Isso aqui não é um relato de viagens. Também, ainda que pareça, não é a mera busca clichê de um “sonho”. Muito menos a ideologia barata vendida pelas esquinas, onde é comum se ouvir dizer: “nossa, sou apaixonado por viagens, mas não tenho tempo e dinheiro para realizar minha extravagância europeia”. Esse não é um desafio para turistas e amadores, é um desafio para quem enxerga poesia em um mundo que nem sempre fica belo quando despido.

A minha mochila escreve crônicas do mundo real, do alto de meus ombros cansados, conduzida pelos pés que calçam botas sujas de pó, lama e merda. Eu vou. Sempre vou. Apenas vou. Pra frente. Com uma câmera na mão e a boca seca pela ansiedade da próxima parada, pelo fascínio que é o desconhecido.

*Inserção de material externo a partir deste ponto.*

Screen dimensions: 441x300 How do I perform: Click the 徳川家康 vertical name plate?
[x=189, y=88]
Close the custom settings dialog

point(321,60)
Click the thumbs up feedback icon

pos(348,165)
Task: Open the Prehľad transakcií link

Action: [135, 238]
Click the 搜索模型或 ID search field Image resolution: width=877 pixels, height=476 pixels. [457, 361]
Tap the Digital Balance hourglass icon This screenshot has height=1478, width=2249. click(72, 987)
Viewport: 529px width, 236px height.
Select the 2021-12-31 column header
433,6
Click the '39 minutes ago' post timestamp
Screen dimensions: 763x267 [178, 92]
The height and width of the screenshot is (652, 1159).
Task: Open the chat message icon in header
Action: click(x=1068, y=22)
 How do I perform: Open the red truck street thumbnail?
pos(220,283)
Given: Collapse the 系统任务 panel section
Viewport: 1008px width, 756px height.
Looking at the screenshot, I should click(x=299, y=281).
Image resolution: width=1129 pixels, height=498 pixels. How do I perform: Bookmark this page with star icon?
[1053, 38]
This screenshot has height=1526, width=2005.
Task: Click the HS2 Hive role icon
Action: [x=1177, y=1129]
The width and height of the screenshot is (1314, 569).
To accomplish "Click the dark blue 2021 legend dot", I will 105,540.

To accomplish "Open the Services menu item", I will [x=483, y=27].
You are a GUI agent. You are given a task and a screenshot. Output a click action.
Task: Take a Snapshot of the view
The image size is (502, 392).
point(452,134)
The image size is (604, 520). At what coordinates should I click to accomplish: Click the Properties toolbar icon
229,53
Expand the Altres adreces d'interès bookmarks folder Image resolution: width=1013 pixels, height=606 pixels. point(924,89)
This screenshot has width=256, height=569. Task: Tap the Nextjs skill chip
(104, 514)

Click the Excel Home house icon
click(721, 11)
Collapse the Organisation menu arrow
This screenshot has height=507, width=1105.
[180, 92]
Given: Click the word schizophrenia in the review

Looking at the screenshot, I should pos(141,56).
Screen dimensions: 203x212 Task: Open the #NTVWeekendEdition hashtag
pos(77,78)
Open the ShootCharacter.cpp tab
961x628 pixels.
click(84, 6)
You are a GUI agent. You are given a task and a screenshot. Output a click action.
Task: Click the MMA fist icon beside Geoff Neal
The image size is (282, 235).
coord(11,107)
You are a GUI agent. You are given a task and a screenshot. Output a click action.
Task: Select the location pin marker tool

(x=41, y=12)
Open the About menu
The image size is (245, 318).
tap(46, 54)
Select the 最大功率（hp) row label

Quando acordo em uma cama com lençóis de procedência duvidosa, em um quarto quente cheio de pessoas falando línguas e dialetos, ponho meus pés naquele chão sujo e realizo: é mais um dia, mais um na cruzada crônica pelo lado incomum, exótico, bizarro e aventureiro da vida. Mergulho sem roupas no âmago e salto com o coração pulsante de um lugar, deixo me apaixonar.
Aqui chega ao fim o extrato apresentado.